To do: Copy out the items below verbatim, starting at the line containing "Find the location" and continuing through the end of the items, both ends included. Leave the pictures out of your copy.

------ Exercise data ------

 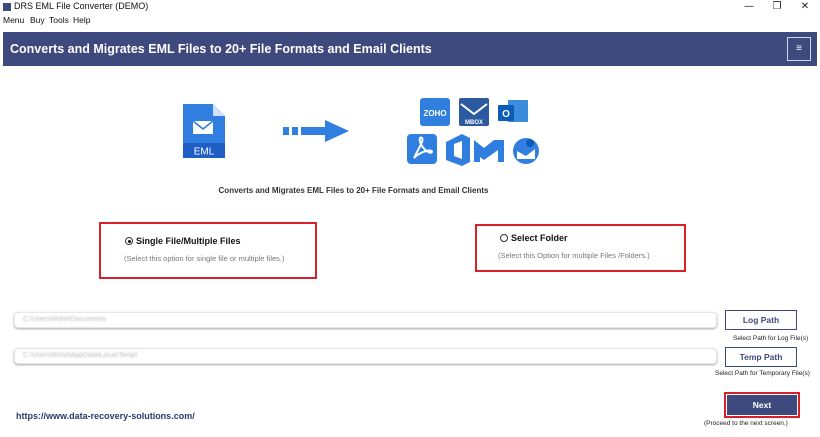 What do you see at coordinates (204, 131) in the screenshot?
I see `eml-file-icon: EML` at bounding box center [204, 131].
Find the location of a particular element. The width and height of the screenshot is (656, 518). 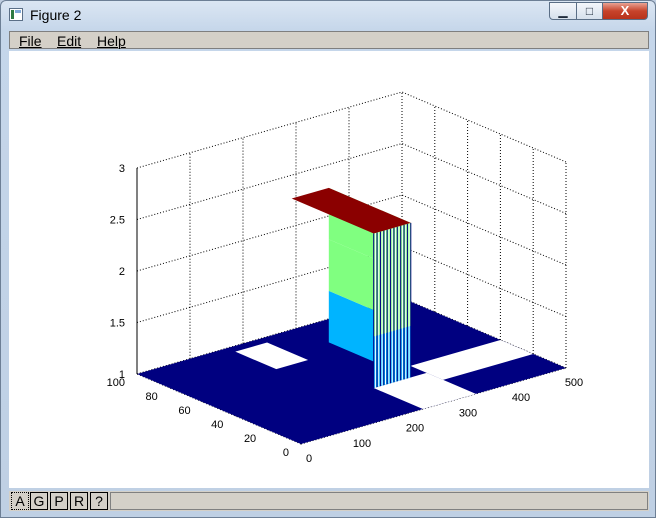

x-tick-label: 300 is located at coordinates (468, 413).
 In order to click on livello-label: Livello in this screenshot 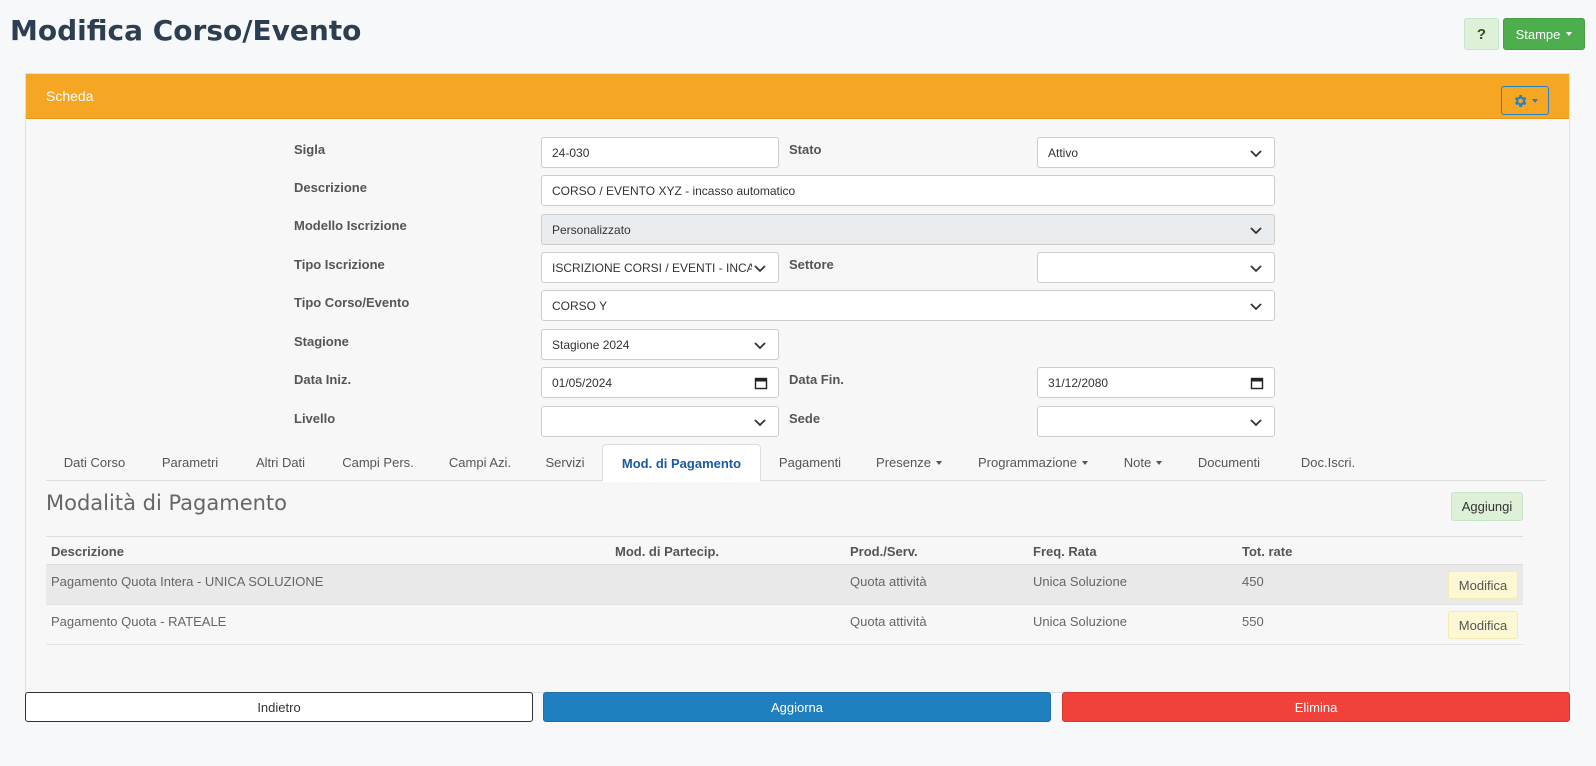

------

Result:
Find the location of a particular element. The width and height of the screenshot is (656, 518). 

x-tick-label: 300 is located at coordinates (468, 413).
 In order to click on livello-label: Livello in this screenshot 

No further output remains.